Foreign Ministry: US patience with Israel’s Russia stance may be wearing thin

T. Belman. Everyday, the US finds something to pressure Israel on.  It has no respect for our sovereignty, independence or democracy.  It acts like it owns us.

After US pressure, Allenby crossing to Jordan set to open at all hours on weekdays

US ambassador Nides: ‘We will fight against any attempt at annexation

Op-ed: Enough with the American Bear Hug

Time Israel untied America’s apron strings

Amb Nides Boasts: I Work Every Day to Eliminate Jewish Settlements

And don’t forget the Lebanon deal and the pressure to deny a cabinet post to Ben Gvir and Smotrich.  The list is endless.

Leaked internal memo says Biden is focusing on threat from Beijing, Moscow, and could lose patience, amid speculation that Netanyahu may draw Israel closer to Kremlin

By LAZAR BERMAN, TOI    23 November 2022,

Russian President Vladimir Putin (right) meets with then-prime minister Benjamin Netanyahu at the Kremlin in Moscow on January 30, 2020. (Maxim Shemtov/Pool/AFP)

Israeli diplomats are warning that the White House could become increasingly frustrated with Israel if its approach toward Russia and China continues to run at odds with US priorities, according to an internal Foreign Ministry document leaked this week.
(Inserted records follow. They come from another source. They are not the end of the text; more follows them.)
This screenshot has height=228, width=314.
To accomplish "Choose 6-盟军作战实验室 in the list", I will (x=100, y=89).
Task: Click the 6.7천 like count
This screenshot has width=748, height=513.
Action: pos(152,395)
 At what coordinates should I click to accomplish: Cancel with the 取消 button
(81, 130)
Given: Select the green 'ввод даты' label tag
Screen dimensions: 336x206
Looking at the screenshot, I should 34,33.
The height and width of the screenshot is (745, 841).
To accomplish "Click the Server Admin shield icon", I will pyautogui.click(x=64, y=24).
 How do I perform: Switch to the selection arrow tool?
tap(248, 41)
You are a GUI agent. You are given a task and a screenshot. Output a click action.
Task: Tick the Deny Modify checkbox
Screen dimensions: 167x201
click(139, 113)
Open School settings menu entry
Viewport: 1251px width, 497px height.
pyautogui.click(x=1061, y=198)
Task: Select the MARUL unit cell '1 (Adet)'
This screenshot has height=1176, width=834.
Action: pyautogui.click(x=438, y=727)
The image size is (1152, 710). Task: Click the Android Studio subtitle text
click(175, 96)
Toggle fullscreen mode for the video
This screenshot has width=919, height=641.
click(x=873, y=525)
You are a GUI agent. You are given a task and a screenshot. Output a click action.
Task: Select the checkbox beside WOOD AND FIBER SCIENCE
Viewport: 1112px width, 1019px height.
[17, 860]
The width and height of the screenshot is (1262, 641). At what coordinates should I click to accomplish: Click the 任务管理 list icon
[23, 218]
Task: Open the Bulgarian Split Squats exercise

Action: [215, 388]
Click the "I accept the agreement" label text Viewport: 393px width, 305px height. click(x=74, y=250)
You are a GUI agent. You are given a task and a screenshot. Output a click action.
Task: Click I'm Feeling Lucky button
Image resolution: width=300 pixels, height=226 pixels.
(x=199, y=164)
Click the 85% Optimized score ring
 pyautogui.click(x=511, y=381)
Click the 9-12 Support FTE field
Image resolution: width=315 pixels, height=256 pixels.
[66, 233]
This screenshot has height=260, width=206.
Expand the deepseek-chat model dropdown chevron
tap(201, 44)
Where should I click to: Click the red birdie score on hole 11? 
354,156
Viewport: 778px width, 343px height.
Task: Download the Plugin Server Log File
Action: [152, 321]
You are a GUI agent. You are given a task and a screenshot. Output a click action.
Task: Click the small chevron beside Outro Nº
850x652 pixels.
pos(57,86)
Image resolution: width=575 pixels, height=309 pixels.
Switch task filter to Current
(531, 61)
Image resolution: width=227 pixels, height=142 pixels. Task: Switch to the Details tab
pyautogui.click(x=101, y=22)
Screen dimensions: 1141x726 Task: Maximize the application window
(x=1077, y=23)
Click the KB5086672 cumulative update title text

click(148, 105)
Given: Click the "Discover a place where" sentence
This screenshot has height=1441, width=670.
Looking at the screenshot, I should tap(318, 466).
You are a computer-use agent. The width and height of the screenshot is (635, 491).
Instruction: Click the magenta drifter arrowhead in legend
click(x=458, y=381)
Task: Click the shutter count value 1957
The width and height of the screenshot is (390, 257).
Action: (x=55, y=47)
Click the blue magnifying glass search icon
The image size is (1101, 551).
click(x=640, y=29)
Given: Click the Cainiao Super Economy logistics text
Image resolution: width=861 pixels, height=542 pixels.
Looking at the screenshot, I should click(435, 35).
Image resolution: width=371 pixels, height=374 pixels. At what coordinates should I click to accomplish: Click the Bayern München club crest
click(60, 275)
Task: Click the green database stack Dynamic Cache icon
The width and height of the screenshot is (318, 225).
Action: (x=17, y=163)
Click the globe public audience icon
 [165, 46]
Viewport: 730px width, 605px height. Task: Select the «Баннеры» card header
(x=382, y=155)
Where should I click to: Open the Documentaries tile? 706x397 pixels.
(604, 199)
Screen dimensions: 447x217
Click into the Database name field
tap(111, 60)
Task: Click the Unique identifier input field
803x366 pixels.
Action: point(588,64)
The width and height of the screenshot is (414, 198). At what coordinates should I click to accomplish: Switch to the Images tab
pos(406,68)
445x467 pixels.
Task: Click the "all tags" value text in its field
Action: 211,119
“The Biden administration wants to place the threat from China and Russia at the center of the agenda, and in our assessment, the level of patience toward allies who don’t contribute to this effort will go down,” reads the report leaked to Channel 13 news on Tuesday.

The document was produced by the ministry’s Center for Political Research.

The warning comes as Likud leader Benjamin Netanyahu is working to put together a new coalition and retake power, raising fears of increased friction with Washington.

During his recent 12-year stint as prime minister, Netanyahu developed a warm personal relationship with Russian President Vladimir Putin, boasting of his close ties with Putin in past election campaigns, while much of Europe and the US increasingly saw the Russian leader as a threat.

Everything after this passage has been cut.